Task requirements ::
1/ Print, word for word, the part of the text on Bulgarian Canadians that opens with "Bulgarian Canadians (, kanadski" and closes with "the 2006 Census.".
2/ Condense the paragraph of the text on Bulgarian Canadians that begins "Mass Bulgarian emigration to Canada" into a short bulleted list that keeps its main facts.

Text excerpt ::
□ □ □ □ □ □ □

Bulgarian Canadians (, kanadski balgari) are Canadian citizens or residents from Bulgaria or people of Bulgarian descent. According to the 2021 Census there were 33,085 Canadians who claimed Bulgarian ancestry, an increase compared to the 27,260 of the 2006 Census.

History

Origin and numbers
Mass Bulgarian emigration to Canada began in the late 1890s and the early 20th century. Bulgarians primarily settled in Canada's industrial cities, mostly Toronto, Ontario, which was a major centre of Bulgarian migration to North America. Between 1900 and 1944, 19,955 people from Bulgaria settled in Canada; however, this number excludes the mass Bulgarian migration from Ottoman and later Serbian and Greek-ruled Macedonia, Dobruja, southern Thrace, the Western Outlands and Bessarabia, which was indeed the bulk of Bulgarian emigration to Canada. The largest wave of migration from the Kingdom of Bulgaria to Canada was in 1912, when 6,388 people arrived in that country. Other significant waves were those of 1914, consisting of 4,512 people, and 1907–09, which numbered 2,529.

□ □ □ □ □ □ □

Dataset extract ::
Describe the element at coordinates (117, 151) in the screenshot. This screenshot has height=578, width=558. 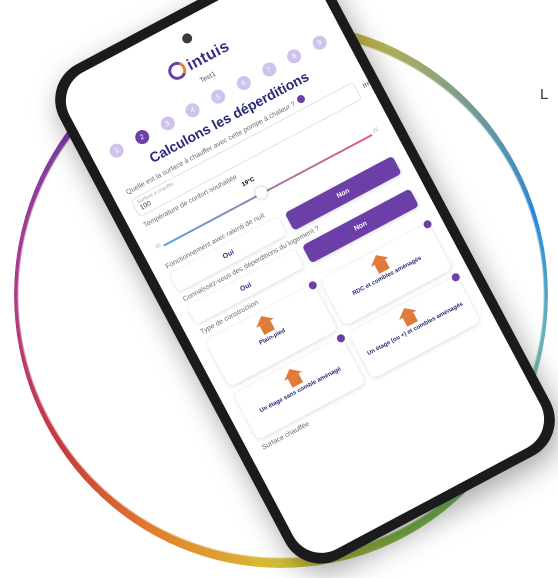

□ □ □ □ □ □ □

Response list ::
1/
Bulgarian Canadians (, kanadski balgari) are Canadian citizens or residents from Bulgaria or people of Bulgarian descent. According to the 2021 Census there were 33,085 Canadians who claimed Bulgarian ancestry, an increase compared to the 27,260 of the 2006 Census.

2/
- Mass Bulgarian emigration to Canada began in the late 1890s and early 20th century.
- Settlers went mainly to industrial cities, above all Toronto, Ontario, a major centre of Bulgarian migration to North America.
- From 1900 to 1944, 19,955 people from Bulgaria settled in Canada. This figure leaves out Bulgarians from Macedonia, Dobruja, southern Thrace, the Western Outlands and Bessarabia, who made up the bulk of the emigration.
- The largest wave from the Kingdom of Bulgaria came in 1912, with 6,388 arrivals.
- Other major waves came in 1914 (4,512 people) and 1907–09 (2,529 people).